Язон. А мне без Медеи! Я тоже думал об этом.
Медея. Но существуют и Язон и Медея, и мир надо принимать таким, каков он есть. Напрасно ты просил помощи у своего тестя. Даже если его люди прогонят меня из своей страны, даже если между нами лягут моря, это не разлучит нас, ты знаешь. Почему ты помешал ему убить меня?
Язон. Потому что ты долгие годы была моей женой, Медея. Потому что я любил тебя.
Медея. А тепepь я больше тебе не жена?
Язон. Нет.
Медея. Счастливец Язон, избавленный от Медеи! Что же тебя избавило от нее? Неужели внезапная любовь к этой маленькой коринфской гусыне, терпкий запах ее молодого тела, ее плотно сомкнутые девственные колени?
Язон. Нет.
Медея. Что же тогда?
Язон. Ты сама.
Пауза. Они стоят друг против друга и смотрят друг другу в глаза.
Вдруг она вскрикивает.
Медея. Ты никогда не освободишься, Язон! Медея навсегда останется твоей женой. Ты можешь изгнать меня, задушить сию минуту, если тебе станет невмоготу слушать мои крики, но никогда, никогда не исчезнет Медея из твоей памяти! Вглядись в мое лицо, дышащее ненавистью, впивайся в него ненавидящим взглядом! Время и злоба могут обезобразить его, порок может оставить на нем свой след; когда-нибудь оно превратится в лицо гнусной старухи, всем внушающей ужас, но ты до конца своих дней будешь видеть в нем черты Медеи!
Язон. Нет. Я забуду их.
Медея. Ты думаешь? Ты будешь всматриваться в другие глаза, будешь пить наслаждение из других уст, будешь где попало удовлетворять свои мелкие мужские страстишки. О, успокойся, у тебя еще будут женщины, тысячи женщин, раз теперь тебе мало одной. Но ты вечно будешь искать в их глазах отсвет моих глаз, на их губах — вкус моих губ, в благовонии их тел — мой запах, запах Медеи!
Язон. Все то, от чего я стремлюсь убежать!

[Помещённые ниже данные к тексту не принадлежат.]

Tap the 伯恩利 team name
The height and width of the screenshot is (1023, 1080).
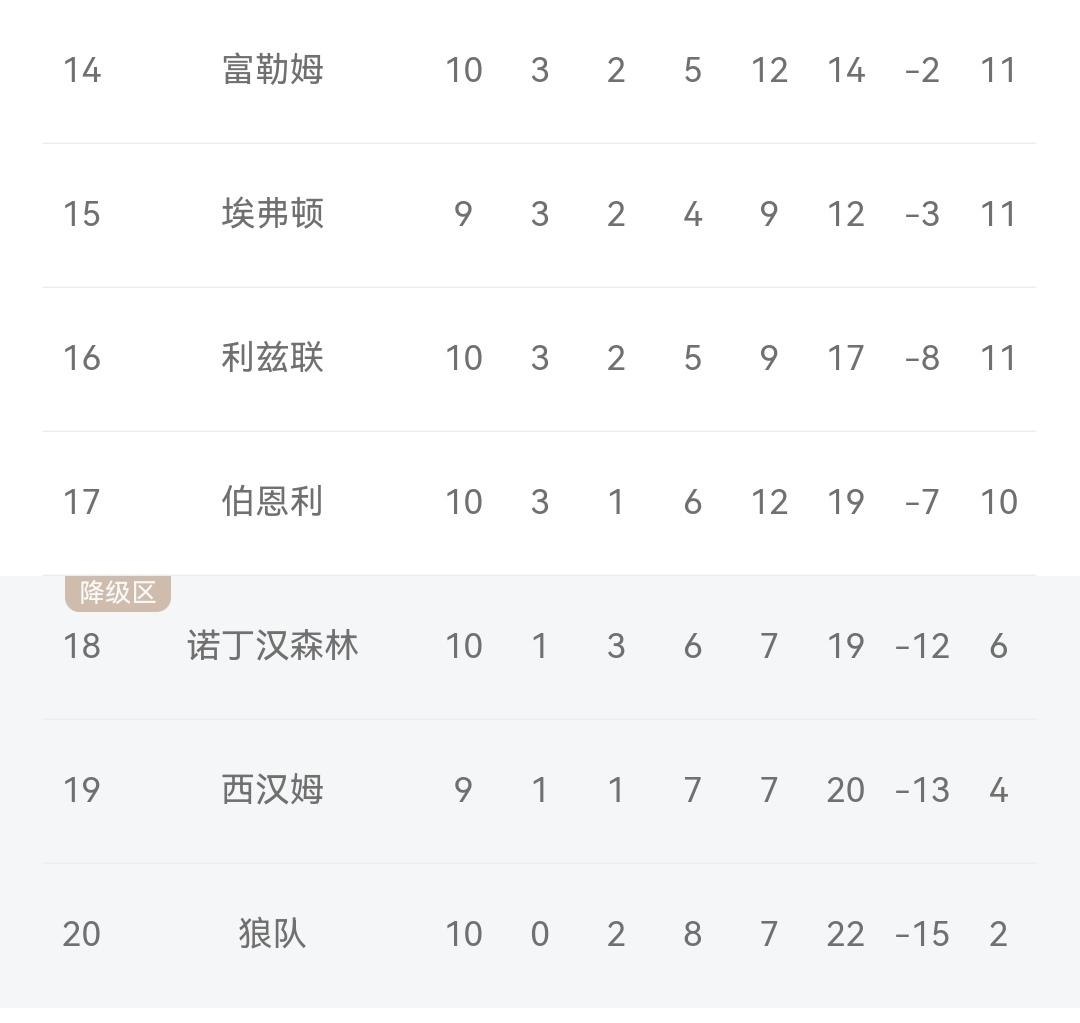click(x=272, y=502)
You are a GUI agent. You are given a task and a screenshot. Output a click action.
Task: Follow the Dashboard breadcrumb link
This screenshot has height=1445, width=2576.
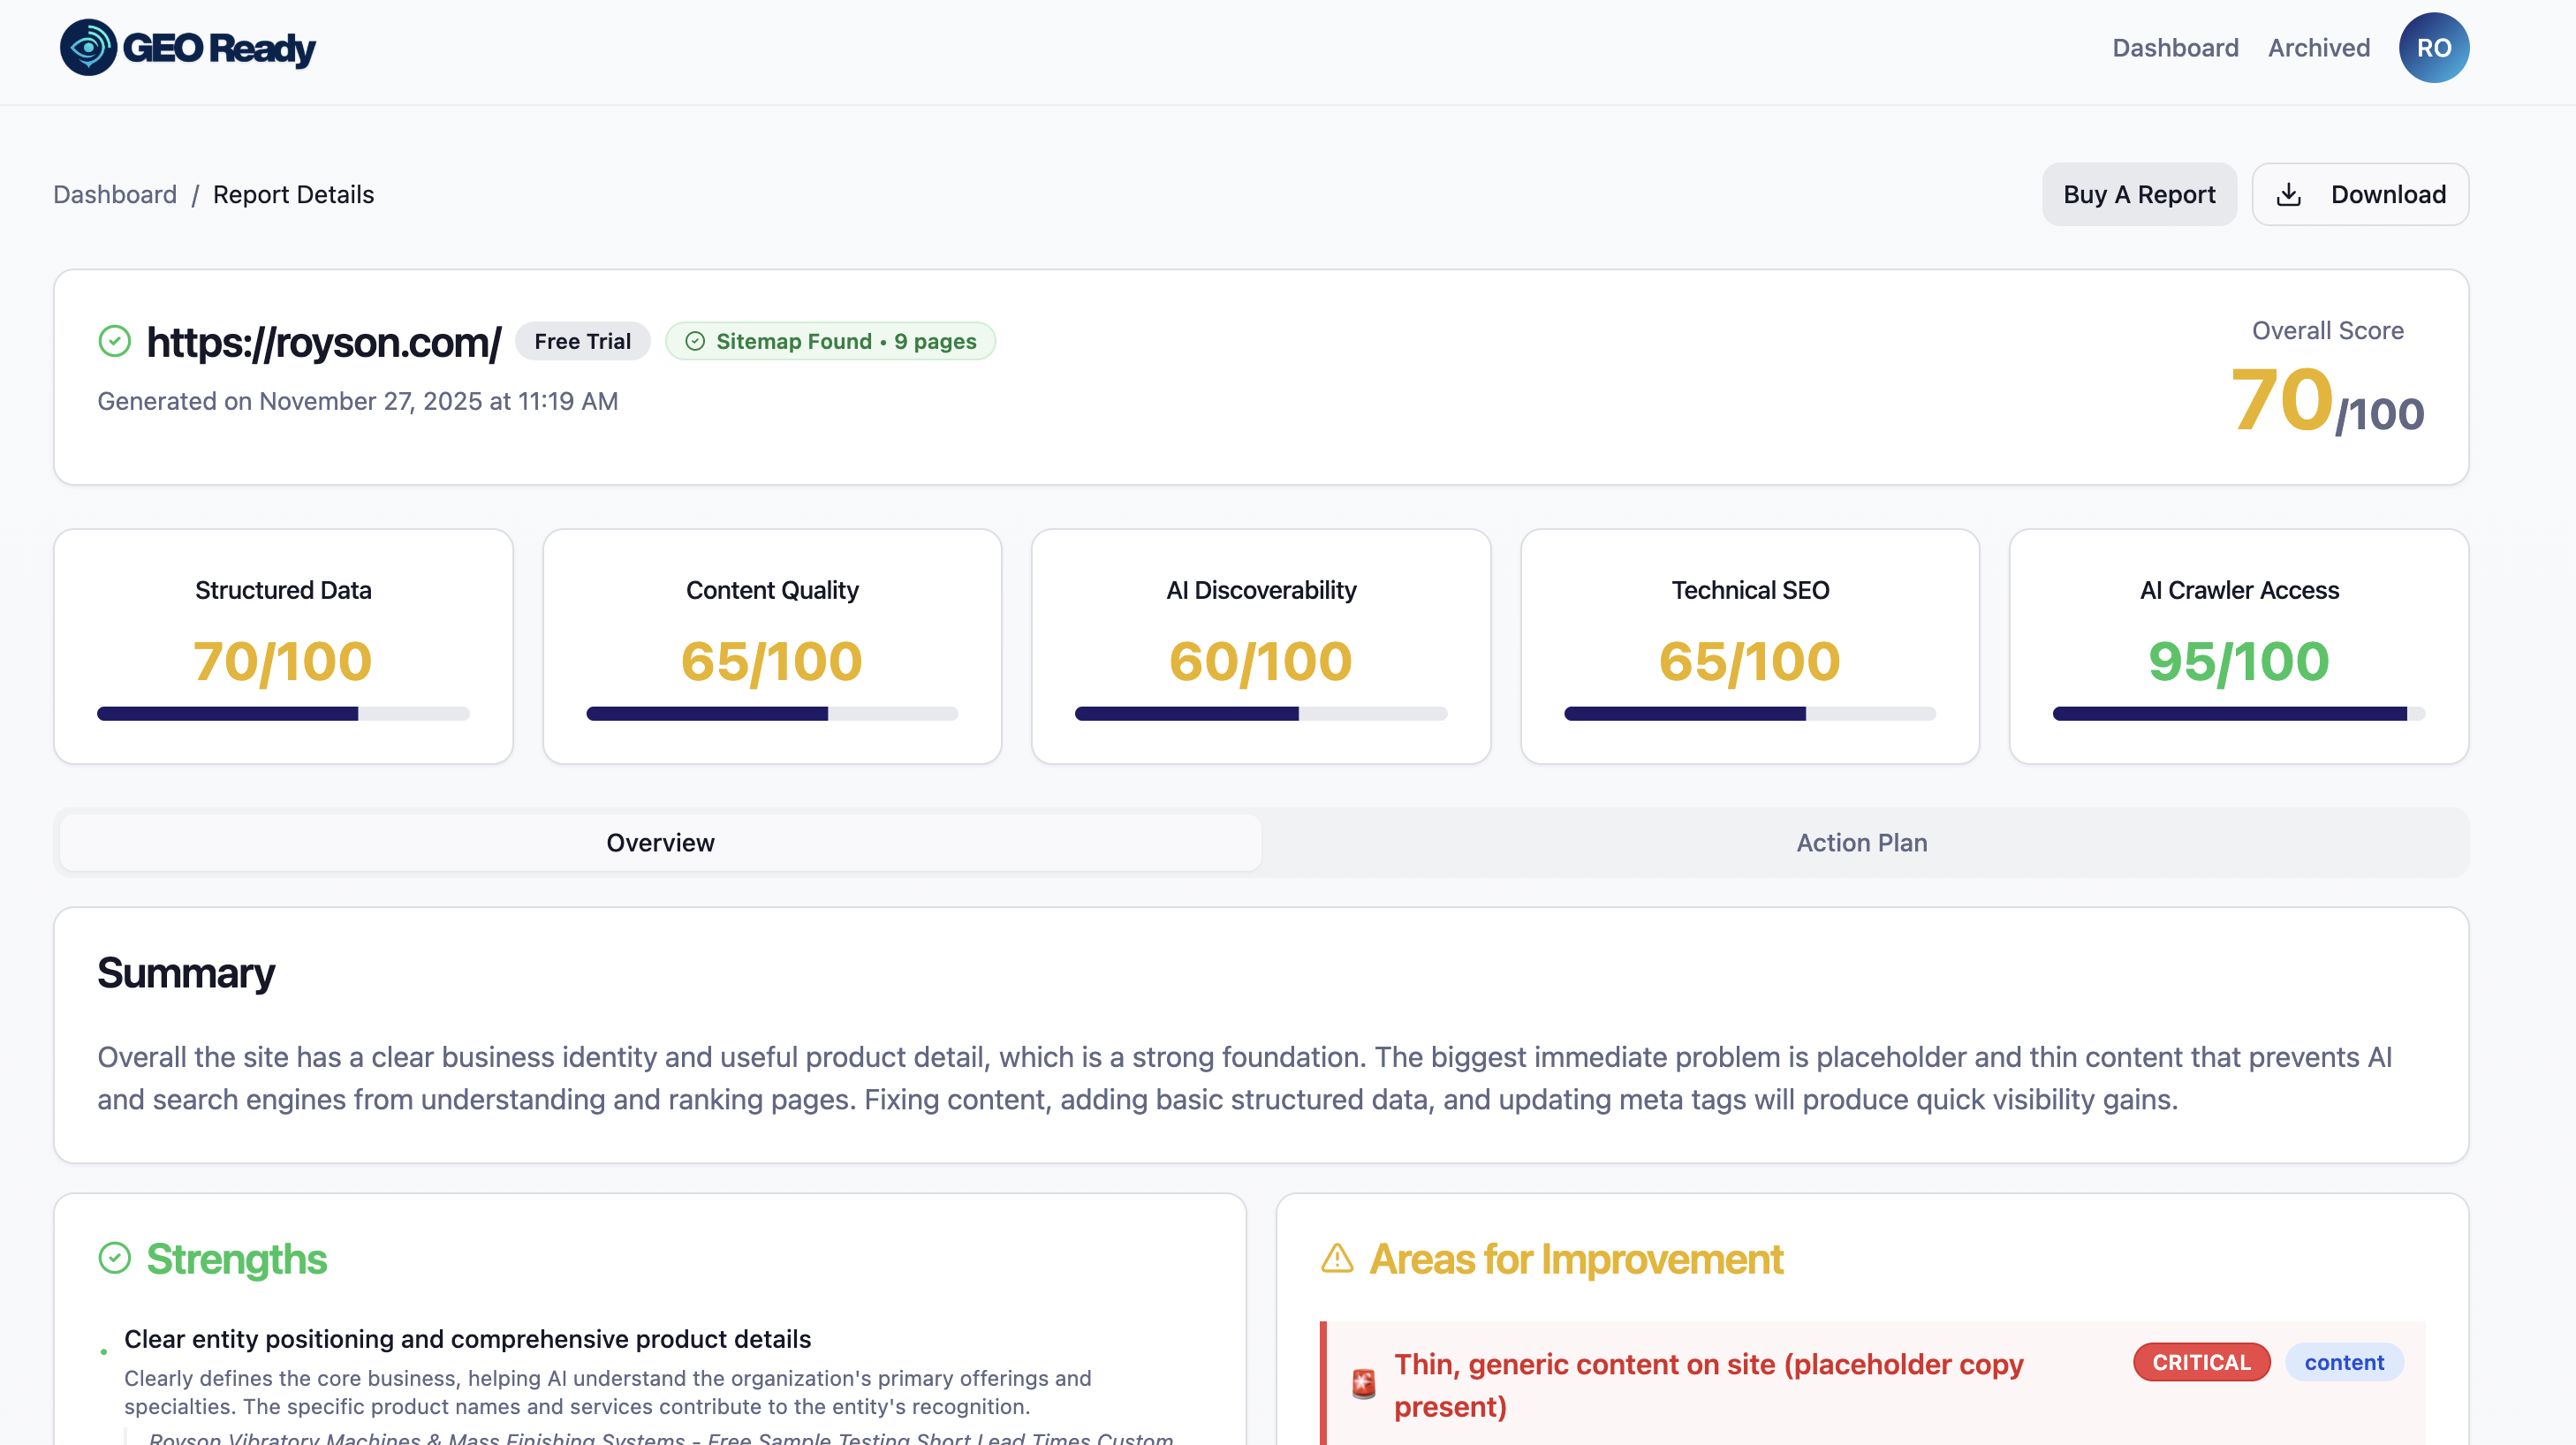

Медея. Твой ум, твой грязный мужской ум может хотеть этого, но ему наперекор твои руки, блуждая мраке ночи по чужому телу, будут искать очертания тела покинутой Медеи. Ум подскажет тебе, что то, другое, в тысячу раз прекраснее и моложе. Тогда не закрывай глаз, Язон, чтобы даже на миг не поддаться иллюзии! Наперекор тебе твои упрямые руки будут искать и искать привычные очертания… И в конце концов, сколько бы новых Медей, хоть чем-то напоминающих настоящую, не перебывало на твоем стариковском ложе к тому времени, когда я состарюсь и превращусь в обтянутый кожей скелет, но каждый раз, касаясь чуть заметного изгиба бедра, чуть большей или чуть меньшей округлости вечно юные пальцы твоих одряхлевших рук будут вспоминать Медею и удивляться, что это не она. Отруби себе руки, Язон, отруби их сейчас же или замени новым, если хочешь любить!
Язон. Неужели ты думаешь, что я покидаю тебя потому, что ищу новой любви? Неужели думаешь, что я хочу начать все снова? Я ненавижу теперь не только тебя, я ненавижу любовь!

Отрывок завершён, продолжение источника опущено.